Target dataset

The set of anonymous data (also known as de-identified data).


The most common methods for de-identification (anonymisation) are by removing personal identifiable information (PII) such as ID and phone numbers, and using sophisticated anonymisation schemes such as k-anonymity, l-diversity, and t-closeness. The new kid on the block is differential privacy.

Removing PII

Personal data, also known as personal information, personally identifying information (PII), or sensitive personal information (SPI), is any information relating to an identifiable person. Personally identifying information is a legal concept, not a technical concept, and is not used in the same way in all jurisdictions. Plus that with current re-identification attacks, the absence of PII data does not mean that the remaining data does not identify individuals.


A dataset provides k-anonymity protection if the information for each individual in the dataset cannot be distinguished from at least k − 1 individuals whose information also appears in the dataset.

k-anonymity and its variants can protect the privacy of structural data to some extent, but are susceptible to structure-based de-anonymisation attacks due to the limitations of the schemes (they are syntactic properties based) and the rich amount of auxiliary information available to adversaries.

Differential privacy

With static anonymisation, an analyst must decide ahead of time which fields contain sensitive data, and then either remove or alter these fields before running the analysis, which reduces the quality of the data set. Plus, the analyst must also consider any auxiliary information a potential hacker might have that could lead to re-identification of the sensitive fields. With dynamic anonymisation, also called interactive anonymisation, data is anonymised on a query-by-query basis, without destroying the quality of the data set.

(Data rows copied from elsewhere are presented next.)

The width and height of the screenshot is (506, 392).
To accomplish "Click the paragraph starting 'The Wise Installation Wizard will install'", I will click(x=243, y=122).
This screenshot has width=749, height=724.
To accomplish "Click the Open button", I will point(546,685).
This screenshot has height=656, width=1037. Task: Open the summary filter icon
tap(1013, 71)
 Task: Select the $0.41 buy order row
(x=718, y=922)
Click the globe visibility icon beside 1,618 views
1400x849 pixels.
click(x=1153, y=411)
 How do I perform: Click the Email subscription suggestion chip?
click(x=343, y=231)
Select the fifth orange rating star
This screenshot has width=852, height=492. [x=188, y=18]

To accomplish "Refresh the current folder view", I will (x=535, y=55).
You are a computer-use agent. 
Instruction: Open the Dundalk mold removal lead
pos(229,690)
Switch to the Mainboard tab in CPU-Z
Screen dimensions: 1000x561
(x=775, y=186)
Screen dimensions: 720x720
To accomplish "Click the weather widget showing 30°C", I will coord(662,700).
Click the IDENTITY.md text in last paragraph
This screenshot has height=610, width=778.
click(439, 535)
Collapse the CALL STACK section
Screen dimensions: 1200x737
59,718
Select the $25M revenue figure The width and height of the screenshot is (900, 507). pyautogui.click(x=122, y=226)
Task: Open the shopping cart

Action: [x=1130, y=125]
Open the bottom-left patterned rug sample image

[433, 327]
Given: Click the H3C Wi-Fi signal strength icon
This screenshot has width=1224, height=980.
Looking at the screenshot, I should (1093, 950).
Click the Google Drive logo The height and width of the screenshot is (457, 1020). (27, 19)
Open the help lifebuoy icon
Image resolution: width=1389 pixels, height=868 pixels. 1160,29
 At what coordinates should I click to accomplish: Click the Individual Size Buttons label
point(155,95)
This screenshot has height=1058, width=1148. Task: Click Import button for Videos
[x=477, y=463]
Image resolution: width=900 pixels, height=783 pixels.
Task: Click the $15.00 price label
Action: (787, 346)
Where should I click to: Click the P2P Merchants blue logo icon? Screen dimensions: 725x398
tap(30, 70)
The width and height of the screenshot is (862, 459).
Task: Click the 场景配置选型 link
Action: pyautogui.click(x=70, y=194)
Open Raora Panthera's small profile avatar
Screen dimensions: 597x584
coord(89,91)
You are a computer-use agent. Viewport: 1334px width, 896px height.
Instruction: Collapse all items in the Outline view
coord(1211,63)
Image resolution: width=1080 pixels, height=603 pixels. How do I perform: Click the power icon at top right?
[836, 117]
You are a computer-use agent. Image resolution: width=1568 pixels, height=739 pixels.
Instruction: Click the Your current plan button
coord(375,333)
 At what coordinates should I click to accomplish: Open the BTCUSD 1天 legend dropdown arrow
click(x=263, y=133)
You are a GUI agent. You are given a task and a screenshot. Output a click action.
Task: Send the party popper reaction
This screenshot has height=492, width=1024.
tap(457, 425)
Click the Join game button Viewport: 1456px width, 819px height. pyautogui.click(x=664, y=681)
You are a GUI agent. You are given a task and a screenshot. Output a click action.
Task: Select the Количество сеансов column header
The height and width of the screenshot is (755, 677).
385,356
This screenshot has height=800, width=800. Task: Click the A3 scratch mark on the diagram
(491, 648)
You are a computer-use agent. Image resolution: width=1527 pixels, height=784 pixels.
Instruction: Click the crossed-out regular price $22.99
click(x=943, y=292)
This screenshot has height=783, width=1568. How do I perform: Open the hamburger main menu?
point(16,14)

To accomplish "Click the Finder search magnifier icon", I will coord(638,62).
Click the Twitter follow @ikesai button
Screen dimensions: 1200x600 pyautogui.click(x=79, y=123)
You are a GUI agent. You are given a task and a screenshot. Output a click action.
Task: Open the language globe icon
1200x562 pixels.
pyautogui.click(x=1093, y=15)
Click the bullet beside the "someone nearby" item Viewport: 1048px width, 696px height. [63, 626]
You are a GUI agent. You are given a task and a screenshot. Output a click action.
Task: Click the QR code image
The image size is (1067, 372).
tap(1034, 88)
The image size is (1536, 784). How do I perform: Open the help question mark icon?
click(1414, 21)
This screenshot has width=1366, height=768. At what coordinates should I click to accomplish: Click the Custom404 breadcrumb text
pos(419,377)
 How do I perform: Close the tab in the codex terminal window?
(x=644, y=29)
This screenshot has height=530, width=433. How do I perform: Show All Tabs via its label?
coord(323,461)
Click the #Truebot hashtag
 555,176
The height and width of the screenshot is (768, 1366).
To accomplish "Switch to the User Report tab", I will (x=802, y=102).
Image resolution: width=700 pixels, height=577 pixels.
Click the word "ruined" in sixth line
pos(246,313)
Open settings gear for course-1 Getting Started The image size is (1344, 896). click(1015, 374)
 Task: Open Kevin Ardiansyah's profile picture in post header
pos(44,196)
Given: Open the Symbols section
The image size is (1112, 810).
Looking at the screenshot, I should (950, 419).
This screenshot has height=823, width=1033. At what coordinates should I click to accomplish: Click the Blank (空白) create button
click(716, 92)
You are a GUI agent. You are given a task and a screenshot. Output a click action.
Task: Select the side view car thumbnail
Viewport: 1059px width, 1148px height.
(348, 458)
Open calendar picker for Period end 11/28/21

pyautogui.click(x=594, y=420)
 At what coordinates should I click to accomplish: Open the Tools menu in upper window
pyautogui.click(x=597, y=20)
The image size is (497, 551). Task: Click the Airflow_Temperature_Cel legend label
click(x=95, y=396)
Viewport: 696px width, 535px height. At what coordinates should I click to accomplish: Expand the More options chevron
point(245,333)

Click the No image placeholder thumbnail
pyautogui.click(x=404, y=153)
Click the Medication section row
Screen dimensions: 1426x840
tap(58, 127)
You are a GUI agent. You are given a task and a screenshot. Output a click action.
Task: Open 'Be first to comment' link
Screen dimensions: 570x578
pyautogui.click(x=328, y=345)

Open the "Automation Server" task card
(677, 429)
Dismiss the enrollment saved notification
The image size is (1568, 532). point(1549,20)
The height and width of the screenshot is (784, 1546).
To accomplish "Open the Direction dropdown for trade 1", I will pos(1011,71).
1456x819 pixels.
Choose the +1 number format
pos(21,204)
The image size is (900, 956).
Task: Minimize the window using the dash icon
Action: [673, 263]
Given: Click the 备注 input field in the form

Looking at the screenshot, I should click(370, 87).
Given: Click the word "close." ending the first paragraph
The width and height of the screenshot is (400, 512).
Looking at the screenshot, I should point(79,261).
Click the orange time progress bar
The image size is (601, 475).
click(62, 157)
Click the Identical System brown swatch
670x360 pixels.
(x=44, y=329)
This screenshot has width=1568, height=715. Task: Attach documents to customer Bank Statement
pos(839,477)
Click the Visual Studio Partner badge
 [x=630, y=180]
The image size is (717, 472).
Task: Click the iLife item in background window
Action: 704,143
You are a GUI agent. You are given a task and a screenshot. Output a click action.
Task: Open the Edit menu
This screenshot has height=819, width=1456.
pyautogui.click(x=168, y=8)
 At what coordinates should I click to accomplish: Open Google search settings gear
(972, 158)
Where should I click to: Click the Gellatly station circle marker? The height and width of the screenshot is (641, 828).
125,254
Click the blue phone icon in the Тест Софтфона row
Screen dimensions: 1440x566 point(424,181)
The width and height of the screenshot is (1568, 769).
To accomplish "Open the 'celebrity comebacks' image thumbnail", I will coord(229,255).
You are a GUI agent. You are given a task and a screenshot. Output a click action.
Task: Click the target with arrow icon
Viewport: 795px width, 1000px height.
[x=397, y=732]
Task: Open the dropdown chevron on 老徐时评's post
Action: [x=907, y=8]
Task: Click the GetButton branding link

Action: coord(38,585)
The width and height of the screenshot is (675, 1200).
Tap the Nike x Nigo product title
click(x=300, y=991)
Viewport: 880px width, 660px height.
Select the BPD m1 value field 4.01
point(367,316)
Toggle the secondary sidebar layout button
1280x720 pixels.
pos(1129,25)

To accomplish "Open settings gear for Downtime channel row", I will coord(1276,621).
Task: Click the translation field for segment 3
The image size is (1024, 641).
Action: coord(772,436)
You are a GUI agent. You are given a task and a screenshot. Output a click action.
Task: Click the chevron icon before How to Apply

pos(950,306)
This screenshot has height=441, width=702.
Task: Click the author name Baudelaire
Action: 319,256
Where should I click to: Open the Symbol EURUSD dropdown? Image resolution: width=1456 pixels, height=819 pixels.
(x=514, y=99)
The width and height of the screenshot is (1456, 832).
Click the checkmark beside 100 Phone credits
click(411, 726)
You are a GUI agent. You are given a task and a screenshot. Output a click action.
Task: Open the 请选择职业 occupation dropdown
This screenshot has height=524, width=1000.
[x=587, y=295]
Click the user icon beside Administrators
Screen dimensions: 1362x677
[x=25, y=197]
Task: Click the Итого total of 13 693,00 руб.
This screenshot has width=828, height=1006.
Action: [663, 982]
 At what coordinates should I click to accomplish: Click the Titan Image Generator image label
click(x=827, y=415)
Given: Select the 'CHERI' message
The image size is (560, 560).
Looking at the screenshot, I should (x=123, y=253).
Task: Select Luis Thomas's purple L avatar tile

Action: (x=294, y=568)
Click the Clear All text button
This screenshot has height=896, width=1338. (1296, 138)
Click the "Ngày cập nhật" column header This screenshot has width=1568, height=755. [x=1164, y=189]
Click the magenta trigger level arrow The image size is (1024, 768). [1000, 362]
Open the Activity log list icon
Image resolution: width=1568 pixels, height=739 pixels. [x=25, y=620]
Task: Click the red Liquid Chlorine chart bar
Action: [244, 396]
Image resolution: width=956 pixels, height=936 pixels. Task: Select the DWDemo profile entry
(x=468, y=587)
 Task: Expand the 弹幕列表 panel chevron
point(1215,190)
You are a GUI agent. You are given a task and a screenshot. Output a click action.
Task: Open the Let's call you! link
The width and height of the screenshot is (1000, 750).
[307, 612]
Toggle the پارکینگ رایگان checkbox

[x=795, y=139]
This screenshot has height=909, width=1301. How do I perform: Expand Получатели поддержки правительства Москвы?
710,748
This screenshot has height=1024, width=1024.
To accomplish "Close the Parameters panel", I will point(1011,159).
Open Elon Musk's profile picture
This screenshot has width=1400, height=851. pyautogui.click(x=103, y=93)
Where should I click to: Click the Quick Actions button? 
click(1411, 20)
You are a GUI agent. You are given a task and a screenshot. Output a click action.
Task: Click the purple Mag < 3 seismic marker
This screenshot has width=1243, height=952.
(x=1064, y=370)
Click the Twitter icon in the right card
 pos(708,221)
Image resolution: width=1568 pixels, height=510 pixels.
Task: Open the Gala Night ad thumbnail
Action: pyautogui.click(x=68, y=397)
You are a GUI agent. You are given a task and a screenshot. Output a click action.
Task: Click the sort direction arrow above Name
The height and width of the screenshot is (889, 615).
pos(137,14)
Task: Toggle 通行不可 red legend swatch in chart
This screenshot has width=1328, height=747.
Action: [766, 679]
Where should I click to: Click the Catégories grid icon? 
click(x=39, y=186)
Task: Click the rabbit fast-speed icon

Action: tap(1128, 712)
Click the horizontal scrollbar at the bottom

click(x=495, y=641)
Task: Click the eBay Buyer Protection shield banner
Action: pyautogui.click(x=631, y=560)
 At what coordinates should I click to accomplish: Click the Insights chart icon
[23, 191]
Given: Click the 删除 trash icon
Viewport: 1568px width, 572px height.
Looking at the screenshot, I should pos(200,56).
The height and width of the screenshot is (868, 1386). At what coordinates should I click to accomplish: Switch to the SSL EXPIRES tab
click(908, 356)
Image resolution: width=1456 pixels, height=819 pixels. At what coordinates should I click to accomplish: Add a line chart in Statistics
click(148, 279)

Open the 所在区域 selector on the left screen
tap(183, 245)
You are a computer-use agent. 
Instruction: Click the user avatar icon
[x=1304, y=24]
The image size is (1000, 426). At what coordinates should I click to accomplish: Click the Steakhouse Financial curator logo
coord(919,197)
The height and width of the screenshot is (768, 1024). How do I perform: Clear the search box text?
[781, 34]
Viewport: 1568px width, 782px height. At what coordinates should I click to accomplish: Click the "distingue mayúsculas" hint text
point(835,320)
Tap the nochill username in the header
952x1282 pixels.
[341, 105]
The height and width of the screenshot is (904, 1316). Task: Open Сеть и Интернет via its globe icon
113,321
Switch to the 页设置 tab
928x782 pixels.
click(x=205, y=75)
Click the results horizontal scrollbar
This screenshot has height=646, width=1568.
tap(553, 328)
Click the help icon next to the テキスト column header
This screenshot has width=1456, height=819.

In differential privacy a query should not reveal whether any one person is present in a dataset or what their data are. Imagine two otherwise identical datasets, one with an individual’s information in it, and one without it. The probability that a query will produce a given result is nearly the same whether conducted on the first or second dataset. If an individual’s data does not affect the outcome of a query, then it might be okay to give this information because it is unlikely that the information would be tied back to the individual. And, if an analysis on a dataset finds a correlation between two characteristics, then interpretation of and assigning significance to the correlation, might have an effect on an individual with that characteristic, regardless of whether the individual’s dataset was included in the study.

In short, differential privacy supposedly offers the benefits of data research without sacrificing privacy and supports “Legitimate Interest” processing by overcoming shortcomings of “static” data protection techniques that do not adequately protect data subjects against unauthorized re-identification when data is combined from multiple sources or used for various purposes.

Jane Bambauer, Krishnamurty Muralidhar, and Rathindra Sarathy have shown that by itself differential privacy will usually produce either wrong research results or useless privacy protections. Differential privacy was developed to protect the privacy of interactive data release. It cannot defend against structural data de-anonymisation attacks which can breach the privacy of non-interactive data releases.